The FHFA has tasked the government sponsored enterprises with crafting equitable housing finance plans — which could potentially include special purpose credit programs — by the end of this year. The FHFA has also directed GSEs to make housing affordability a top priority for 2022.
The housing finance industry has also welcomed the FHFA’s actions under Thompson. In September, at an industry conference, Thompson announced desktop appraisals would become permanent, easing a choke point for the industry. The crowd of industry professionals erupted into cheers at the news.
Yet while Thompson is well-regarded in both the industry and affordable housing circles, for a time, it was not certain she would be the permanent nominee. In September, sources floated Mike Calhoun, president of the Center for Responsible Lending, as Biden’s choice.
Calhoun had in the past advocated for treating Fannie Mae and Freddie Mac as public utilities. An analyst at the time said that Calhoun’s nomination would have been neutral or positive for the housing finance industry.

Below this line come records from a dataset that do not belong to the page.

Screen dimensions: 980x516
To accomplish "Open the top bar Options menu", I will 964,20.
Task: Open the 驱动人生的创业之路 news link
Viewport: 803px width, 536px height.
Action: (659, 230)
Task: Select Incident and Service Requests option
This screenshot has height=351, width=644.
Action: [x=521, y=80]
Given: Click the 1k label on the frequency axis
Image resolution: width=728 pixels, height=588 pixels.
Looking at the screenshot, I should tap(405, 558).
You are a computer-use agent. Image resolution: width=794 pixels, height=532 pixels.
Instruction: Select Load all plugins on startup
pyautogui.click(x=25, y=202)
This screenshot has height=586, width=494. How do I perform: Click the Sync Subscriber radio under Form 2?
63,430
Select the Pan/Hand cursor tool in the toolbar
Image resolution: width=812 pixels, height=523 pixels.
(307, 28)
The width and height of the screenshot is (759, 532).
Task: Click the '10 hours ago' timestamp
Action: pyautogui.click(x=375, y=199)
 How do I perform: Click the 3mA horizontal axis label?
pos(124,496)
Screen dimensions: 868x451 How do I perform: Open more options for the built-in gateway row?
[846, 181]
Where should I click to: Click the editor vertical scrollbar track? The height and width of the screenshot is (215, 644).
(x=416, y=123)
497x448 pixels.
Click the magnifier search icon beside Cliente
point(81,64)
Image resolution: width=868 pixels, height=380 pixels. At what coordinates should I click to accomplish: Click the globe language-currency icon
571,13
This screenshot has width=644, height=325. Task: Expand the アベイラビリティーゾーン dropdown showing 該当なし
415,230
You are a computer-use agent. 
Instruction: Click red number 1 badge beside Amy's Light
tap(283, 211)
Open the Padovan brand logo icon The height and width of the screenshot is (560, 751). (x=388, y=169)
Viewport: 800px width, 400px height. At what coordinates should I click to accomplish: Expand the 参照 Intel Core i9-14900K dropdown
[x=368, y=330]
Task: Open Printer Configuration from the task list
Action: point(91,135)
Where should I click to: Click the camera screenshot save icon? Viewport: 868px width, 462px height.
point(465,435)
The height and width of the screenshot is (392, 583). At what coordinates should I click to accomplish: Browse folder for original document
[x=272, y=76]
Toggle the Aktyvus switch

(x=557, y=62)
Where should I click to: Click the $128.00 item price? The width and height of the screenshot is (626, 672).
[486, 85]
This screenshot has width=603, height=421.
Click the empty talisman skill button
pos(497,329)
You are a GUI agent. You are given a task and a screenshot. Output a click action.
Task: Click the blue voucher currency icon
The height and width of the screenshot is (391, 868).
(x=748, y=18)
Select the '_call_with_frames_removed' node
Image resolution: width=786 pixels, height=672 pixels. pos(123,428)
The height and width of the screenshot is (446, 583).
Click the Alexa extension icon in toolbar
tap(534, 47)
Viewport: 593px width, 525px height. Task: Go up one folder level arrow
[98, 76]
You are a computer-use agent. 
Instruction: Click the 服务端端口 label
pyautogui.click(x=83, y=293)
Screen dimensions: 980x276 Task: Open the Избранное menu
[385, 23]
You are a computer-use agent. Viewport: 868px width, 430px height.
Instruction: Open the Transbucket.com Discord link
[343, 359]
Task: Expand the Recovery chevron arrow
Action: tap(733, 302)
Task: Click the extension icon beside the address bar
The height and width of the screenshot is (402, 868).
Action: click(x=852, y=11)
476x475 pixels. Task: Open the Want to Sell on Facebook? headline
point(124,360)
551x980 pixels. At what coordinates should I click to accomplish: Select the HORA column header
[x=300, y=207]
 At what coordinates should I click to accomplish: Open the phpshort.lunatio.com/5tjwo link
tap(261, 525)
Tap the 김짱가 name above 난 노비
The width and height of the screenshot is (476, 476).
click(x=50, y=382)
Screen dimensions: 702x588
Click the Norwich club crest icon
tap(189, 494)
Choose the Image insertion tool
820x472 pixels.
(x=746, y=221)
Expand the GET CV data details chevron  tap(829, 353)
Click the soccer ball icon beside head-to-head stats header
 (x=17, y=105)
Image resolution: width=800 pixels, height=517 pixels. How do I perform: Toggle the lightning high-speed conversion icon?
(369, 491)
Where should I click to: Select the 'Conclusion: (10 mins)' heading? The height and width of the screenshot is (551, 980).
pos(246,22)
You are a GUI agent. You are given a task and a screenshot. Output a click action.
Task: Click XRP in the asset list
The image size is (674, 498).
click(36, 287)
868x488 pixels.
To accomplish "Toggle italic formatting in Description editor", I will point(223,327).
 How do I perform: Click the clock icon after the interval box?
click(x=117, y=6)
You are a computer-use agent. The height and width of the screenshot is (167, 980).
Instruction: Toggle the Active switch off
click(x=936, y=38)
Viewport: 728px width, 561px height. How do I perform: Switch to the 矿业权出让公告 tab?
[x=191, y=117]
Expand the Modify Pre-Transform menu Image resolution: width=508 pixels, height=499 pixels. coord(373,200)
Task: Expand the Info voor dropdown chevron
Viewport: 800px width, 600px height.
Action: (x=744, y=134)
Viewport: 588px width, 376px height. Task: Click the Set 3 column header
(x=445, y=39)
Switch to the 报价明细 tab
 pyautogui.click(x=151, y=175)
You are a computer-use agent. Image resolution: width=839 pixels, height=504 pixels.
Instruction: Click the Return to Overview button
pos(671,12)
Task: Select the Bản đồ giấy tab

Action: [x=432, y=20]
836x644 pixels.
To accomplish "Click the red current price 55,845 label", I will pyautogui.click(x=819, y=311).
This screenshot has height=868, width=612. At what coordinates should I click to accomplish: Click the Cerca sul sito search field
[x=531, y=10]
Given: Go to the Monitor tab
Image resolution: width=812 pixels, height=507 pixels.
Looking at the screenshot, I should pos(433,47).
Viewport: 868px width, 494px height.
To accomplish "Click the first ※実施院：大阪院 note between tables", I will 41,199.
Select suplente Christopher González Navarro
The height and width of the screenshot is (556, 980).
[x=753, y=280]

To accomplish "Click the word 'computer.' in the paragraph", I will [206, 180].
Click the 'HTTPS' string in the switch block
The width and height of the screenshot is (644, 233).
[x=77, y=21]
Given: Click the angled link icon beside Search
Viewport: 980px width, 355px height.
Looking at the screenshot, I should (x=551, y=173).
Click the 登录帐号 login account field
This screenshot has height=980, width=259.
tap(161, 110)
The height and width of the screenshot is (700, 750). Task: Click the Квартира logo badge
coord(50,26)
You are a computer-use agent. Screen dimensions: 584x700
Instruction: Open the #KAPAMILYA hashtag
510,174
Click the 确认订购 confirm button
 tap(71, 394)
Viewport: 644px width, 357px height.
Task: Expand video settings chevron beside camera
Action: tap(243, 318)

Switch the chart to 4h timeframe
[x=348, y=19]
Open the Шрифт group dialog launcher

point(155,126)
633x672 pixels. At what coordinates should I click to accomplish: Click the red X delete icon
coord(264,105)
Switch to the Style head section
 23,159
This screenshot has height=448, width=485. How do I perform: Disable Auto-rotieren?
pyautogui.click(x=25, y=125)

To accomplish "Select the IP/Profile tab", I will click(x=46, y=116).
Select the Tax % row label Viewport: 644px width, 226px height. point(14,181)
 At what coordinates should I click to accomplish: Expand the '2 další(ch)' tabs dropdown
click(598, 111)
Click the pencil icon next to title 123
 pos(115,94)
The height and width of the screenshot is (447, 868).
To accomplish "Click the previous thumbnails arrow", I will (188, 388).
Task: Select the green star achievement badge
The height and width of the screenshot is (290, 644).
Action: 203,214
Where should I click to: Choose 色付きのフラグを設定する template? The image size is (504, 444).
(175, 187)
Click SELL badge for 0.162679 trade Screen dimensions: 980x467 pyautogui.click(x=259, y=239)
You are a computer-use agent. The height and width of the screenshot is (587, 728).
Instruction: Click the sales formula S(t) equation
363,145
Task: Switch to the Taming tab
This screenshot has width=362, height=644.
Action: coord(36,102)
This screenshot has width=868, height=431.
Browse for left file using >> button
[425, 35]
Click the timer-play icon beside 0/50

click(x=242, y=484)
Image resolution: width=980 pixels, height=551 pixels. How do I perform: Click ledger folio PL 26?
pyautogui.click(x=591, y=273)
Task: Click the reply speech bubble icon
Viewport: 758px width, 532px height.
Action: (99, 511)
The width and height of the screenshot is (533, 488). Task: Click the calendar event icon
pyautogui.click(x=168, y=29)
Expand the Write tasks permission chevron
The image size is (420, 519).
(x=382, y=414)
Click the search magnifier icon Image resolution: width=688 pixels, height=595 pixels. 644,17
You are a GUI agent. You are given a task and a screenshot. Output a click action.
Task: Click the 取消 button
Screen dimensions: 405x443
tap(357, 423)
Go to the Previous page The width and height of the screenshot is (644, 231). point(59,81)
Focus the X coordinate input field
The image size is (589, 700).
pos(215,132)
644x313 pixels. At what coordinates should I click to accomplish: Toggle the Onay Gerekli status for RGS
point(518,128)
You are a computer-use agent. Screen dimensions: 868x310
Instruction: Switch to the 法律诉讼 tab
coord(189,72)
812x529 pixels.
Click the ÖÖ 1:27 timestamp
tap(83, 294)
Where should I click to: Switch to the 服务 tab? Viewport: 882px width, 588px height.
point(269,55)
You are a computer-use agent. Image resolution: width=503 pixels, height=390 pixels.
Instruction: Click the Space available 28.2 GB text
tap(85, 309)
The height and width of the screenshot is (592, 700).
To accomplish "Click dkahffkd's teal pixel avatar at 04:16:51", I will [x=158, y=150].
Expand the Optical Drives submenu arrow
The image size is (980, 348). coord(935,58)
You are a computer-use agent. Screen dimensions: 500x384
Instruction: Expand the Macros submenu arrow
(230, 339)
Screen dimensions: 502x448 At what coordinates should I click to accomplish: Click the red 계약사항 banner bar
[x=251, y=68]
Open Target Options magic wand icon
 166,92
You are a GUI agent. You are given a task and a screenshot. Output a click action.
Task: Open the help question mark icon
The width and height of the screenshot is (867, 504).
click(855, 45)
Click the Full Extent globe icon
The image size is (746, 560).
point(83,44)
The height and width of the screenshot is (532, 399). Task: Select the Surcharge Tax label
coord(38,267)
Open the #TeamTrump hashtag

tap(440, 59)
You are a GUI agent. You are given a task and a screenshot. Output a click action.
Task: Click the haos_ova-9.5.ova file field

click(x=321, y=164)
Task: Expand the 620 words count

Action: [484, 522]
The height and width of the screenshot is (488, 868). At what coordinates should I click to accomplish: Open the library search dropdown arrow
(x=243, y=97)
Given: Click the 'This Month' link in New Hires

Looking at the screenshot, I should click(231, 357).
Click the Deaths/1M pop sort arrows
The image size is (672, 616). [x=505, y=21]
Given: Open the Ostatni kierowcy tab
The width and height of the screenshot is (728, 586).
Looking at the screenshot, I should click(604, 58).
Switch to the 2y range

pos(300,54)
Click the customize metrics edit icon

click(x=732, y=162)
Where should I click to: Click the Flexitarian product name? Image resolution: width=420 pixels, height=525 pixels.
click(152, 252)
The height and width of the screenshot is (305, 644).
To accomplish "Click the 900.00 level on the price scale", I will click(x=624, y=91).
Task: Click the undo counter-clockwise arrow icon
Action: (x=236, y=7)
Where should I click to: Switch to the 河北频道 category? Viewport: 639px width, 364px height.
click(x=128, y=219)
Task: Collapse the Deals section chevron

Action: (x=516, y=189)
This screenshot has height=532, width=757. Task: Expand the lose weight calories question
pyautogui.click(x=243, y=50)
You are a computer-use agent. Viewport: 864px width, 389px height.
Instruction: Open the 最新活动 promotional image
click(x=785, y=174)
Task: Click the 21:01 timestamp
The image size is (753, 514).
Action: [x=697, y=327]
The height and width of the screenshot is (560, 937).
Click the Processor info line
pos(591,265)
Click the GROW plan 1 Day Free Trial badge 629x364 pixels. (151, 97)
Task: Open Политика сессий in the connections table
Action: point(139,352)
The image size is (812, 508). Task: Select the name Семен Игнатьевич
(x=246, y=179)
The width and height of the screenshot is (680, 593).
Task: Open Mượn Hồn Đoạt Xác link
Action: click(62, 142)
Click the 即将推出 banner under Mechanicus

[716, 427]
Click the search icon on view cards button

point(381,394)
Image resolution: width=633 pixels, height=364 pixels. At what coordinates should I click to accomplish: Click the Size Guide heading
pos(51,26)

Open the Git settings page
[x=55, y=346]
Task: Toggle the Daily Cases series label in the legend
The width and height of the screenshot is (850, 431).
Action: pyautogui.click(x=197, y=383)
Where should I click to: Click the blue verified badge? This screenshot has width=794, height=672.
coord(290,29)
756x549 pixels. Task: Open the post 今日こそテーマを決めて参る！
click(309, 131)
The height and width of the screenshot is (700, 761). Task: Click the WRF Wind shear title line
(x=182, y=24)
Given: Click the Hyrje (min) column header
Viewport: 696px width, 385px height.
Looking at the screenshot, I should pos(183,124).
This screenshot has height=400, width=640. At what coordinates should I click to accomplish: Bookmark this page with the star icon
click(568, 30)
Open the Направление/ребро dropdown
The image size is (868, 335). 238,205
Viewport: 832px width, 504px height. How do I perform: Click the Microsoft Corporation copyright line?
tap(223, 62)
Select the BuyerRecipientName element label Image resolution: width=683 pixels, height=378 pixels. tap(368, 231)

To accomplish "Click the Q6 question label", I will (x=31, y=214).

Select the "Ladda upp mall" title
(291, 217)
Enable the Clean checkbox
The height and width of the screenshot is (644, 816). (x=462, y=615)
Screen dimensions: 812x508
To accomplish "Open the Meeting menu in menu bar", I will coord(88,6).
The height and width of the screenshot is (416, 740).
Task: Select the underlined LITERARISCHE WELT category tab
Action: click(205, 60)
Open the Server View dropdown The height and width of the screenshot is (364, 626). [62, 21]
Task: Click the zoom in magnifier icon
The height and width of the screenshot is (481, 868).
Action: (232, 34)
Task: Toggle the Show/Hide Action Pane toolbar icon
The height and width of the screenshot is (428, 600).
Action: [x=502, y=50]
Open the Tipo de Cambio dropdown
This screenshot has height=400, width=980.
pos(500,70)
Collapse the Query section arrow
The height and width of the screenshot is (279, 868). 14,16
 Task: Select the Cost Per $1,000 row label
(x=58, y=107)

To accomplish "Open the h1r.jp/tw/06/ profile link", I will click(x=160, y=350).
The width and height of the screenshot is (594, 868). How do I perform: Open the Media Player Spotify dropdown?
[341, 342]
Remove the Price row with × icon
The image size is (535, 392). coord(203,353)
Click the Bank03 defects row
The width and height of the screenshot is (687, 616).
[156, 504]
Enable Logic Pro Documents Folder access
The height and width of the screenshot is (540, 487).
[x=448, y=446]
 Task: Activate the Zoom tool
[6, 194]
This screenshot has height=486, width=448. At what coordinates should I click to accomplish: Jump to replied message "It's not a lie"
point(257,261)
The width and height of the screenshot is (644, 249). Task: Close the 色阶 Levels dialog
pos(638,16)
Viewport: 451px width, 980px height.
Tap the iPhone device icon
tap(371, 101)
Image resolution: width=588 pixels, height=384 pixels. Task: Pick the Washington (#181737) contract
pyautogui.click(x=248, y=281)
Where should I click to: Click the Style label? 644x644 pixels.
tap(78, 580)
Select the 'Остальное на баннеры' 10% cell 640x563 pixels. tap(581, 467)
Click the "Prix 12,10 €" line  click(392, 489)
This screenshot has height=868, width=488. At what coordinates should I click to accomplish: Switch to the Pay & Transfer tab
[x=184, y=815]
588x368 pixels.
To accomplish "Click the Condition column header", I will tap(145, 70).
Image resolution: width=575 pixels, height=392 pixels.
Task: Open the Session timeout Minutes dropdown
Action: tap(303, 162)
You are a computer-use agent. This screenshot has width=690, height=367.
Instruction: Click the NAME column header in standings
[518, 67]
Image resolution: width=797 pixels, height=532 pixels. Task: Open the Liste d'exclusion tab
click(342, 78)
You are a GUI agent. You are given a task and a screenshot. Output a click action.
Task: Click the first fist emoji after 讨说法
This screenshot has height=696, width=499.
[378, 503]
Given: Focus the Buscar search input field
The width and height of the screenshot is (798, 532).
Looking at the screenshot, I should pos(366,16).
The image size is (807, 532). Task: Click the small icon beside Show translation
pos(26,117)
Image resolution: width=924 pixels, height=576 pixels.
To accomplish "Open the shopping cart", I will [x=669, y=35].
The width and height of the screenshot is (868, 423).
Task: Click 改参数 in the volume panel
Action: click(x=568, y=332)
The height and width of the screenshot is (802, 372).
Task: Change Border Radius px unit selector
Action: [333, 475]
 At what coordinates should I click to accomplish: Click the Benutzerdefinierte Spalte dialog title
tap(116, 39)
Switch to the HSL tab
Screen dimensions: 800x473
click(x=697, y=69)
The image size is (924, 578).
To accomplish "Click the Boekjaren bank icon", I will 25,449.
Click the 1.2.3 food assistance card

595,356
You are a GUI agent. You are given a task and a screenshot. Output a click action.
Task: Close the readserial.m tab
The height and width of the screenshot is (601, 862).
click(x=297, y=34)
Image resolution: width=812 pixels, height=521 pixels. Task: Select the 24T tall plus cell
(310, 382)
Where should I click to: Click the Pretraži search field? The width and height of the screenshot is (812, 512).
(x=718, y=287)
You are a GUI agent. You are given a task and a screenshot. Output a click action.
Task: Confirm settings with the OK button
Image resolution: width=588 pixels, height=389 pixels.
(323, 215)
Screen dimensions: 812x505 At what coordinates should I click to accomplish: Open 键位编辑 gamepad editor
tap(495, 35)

But California Congresswoman Maxine Waters, who chairs the House Financial Services Committee, called on Biden to nominate Thompson for the permanent job. It further consolidated support for Thompson among both industry stakeholders and affordable housing advocates.
“It is in part due to the past and ongoing lack of representation of people of color in the senior ranks of our financial services regulators that we see stark racial and economic inequities throughout our country today,” Waters said. “We will not find a more qualified, more dedicated, or more deserving public servant than Ms. Thompson to lead the FHFA at this moment in our nation’s history.”